◆ TASK GOAL ◆
How many lines in this material include the string "computer"? Answer with the number and nothing further.

◆ DATA UNDER STUDY ◆
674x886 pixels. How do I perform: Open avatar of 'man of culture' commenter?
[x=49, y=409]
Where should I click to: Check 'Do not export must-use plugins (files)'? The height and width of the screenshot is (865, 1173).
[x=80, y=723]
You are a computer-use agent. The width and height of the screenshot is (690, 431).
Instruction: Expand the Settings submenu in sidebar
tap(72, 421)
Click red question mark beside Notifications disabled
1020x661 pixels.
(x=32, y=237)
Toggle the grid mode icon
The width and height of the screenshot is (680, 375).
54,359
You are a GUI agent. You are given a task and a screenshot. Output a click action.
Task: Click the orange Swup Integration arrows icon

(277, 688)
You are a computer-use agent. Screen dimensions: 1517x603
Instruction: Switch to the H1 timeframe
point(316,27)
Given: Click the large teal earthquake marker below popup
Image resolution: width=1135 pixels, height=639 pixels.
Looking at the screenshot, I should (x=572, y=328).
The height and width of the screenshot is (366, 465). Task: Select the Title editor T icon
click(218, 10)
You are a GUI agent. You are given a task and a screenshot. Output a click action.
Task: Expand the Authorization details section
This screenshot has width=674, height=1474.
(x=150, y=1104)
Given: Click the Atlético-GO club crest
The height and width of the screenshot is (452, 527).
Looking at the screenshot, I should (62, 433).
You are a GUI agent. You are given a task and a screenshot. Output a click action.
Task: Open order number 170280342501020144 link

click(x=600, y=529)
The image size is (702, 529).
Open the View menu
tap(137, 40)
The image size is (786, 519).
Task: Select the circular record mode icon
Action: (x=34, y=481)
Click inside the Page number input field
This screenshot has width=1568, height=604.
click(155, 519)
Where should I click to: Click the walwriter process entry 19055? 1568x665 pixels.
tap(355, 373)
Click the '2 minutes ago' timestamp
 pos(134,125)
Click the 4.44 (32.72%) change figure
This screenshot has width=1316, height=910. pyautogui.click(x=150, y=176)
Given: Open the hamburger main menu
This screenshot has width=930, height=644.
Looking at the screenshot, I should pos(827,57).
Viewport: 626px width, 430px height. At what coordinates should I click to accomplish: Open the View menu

◆ WRITTEN RESPONSE ◆
2